A maioria da pessoas já escutou que os ciganos são povos espertos, que roubam, quando chegavam numa cidade roubavam galinhas, crianças, cavalos. E isto é passado de geração para geração. E isto precisa ser desconstruído, imediatamente. A nossa História precisa ser contada de forma correta. A nossa história não é contada em livros didáticos. Solicitei agora durante a construção do Segundo Plano Distrital de Políticas Públicas para Mulheres que nossa história precisa ser contada.

Desde a Conferência Nacional de Políticas Públicas para Mulheres que a gente tá pedindo isso. Nós estamos gritando: a nossa História precisa ser contada. Ela precisa ser contada por nós mesmas. Não é vir uma Cultura externa a nossa fazer dança pra dizer que os ciganos existem, né ? Não é copiar um artesanato nosso para dizer que os ciganos existem.

CARNAVALESCA: Muita gente se fantasia de cigano no Carnaval. Na sua opinião como é isso? Apropriação Cultural, ou não ?

Sônia: E precisamos contar nossa História de como ela é. Por exemplo, a mídia quando retrata a mulher cigana,  inclusive no Carnaval mesmo,  eles retratam a parte mais bonita da nossa História só que a nossa realidade é outra. Temos ciganos passando fome. Para quem não sabe, nosso povo se tornou um povo nômade andarilho, porque fomos expulsos, as nossas gerações foram expulsas. E isso passou a ser uma condição imposta dentro da nossa Cultura.

Também viemos de uma Cultura machista e sexista. Nós também estamos fazendo as nossas desconstruções. Enquanto mulheres nós também estamos ocupando nossos espaços de voz e de fala. Para que a nossa precisa ser contada como ela é. O Carnaval mostra a Cultura mas da forma que as agremiações e foliões conhecem. Mas, a nossa Cultura é mais profunda. Nós, mulheres, ciganas não mostramos nosso corpo daquela maneira. É diferente.

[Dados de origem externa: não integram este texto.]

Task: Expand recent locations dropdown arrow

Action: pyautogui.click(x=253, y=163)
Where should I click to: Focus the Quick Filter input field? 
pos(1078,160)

A religião hoje nós temos ciganos evangélicos. Igrejas de ciganos evangélicos. As pessoas precisam ter discernimento sobre nossa Cultura. Distinguir isso da nossa Cultura. Para as pessoas separarem isso somos nós que temos que falar, que temos que contar. Nós começamos a plantar estas sementinhas. Sempre falo que estamos plantando sementinhas de Tâmara, porque nós não vamos colher agora. Vão ser nossos filhos, netos, bisnetos que vão colher os frutos deste trabalho que nós estamos fazendo agora. Pra chegar lá na frente a sociedade não ter mais medo do nosso povo. Medo este causado pelas histórias e mitos que foram contados sobre  nosso povo, as lendas que foram faladas, né ? E que hoje são armas contra nós. Tem cigano que tem medo de dizer que é cigano. Porque é rejeitado, porque o preconceito e o racismo existem. Então, precisamos mudar a nossa História e para  mudar a nossa história precisamos contar como ela é. E é através da Cultura, da Educação, da Saúde.

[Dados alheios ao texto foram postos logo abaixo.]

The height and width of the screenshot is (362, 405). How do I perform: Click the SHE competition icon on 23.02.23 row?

Sônia: Agradeço muito este espaço esta oportunidade de contar esta História de forma correta e íntegra. Parabéns pelo trabalho da Rede Carnavalesca. Muito obrigada !

NOTA: Juscelino Kubitschek foi o único presidente de origem cigana no mundo. Sua Mãe, Júlia Kubitschek, era descendente de tchecos e tinha etnia cigana.